# Understanding the absolute value of a matrix.

I believe that the absolute value of a matrix is defined as $$|A|=\sqrt{A^{\dagger}A} \ .$$ But the square root of a matrix is not unique wikipedia gives a list of examples to illustrate this.

To understand this, how does one work out the absolute value of: $$A=\begin{pmatrix}1 & 0\\0 & -1\end{pmatrix}$$ Clearly $A^{\dagger}=A$ so $|A|=\sqrt{A^2}$, but this is not necessarily $A$. I want to pick the identity in this case, since then the eigenvalues of $|A|$ are both 1 (and they were $\pm1$ for $A$). But mathematics is not about what I want. So what is $|A|$? Is it well-defined? And how do I do this operation in general, since my application for this is of course far more complex.

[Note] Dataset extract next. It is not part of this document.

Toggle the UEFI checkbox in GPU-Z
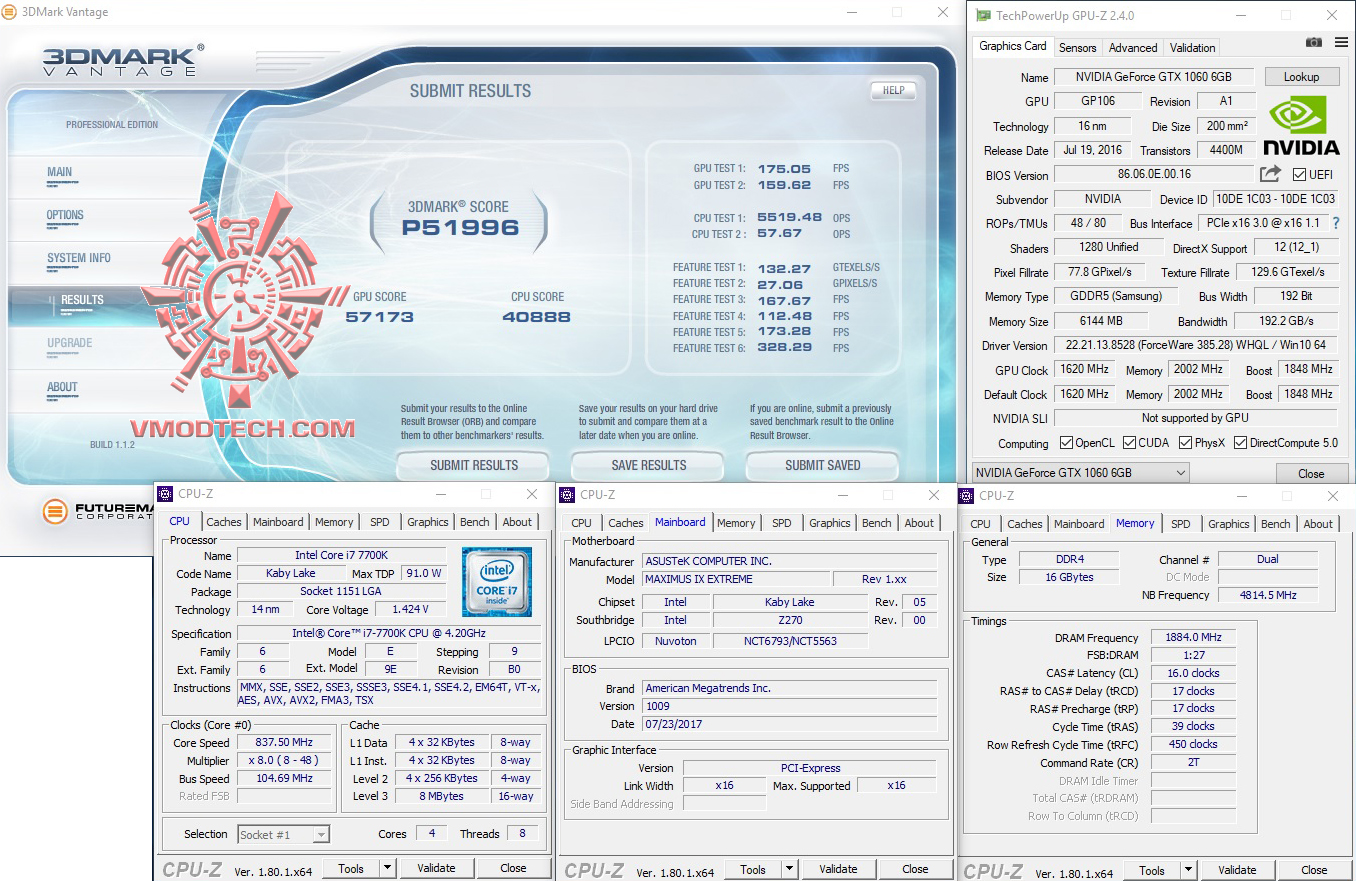This screenshot has height=881, width=1356. pos(1297,173)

• Does this from the wikipedia page you link to help? "However, a positive-semidefinite matrix has precisely one positive-semidefinite square root, which can be called its principal square root." Jun 23 '18 at 13:28
• yes if $|A|$ is "the positive definite square root $\sqrt{A^{\dagger}A}$", but I have not seen that stated in the papers I read. Perhaps it is obvious in the mathematical community?
– maor
Jun 23 '18 at 13:34
• I think it's safe to assume that's what's meant. You can always state clearly in your work that that is how you assume others are using it, and wait for an objection that will never come. Jun 23 '18 at 13:36
• For a positive diagonal matrix, the square root is simply the positive diagonal matrix of square roots of diagonal terms. Jun 23 '18 at 13:47
• Thanks you guys, I take it that $|A|$ is the positive square root (makes sense) and that then it is well defined for positive semidefinite matrices. Otherwise possibly not well defined. But that is alright since I was dealing with positive semidefinite matrices in my case.
– maor
Jun 25 '18 at 14:22

If $D$ is a diagonal matrix with positive terms, then the positive square root, $\sqrt D$ is uniquely determined by the diagonal matrix of positive square roots of diagonal terms.
If a matrix $A$ is diagonalizable with positive eigenvalues then $A= P^{-1}DP$ and we can define its positive square root as $\sqrt A= P^{-1} \sqrt D P$
Thus there is no confusion in finding the absolute value if $A$ if we consider only positive square roots.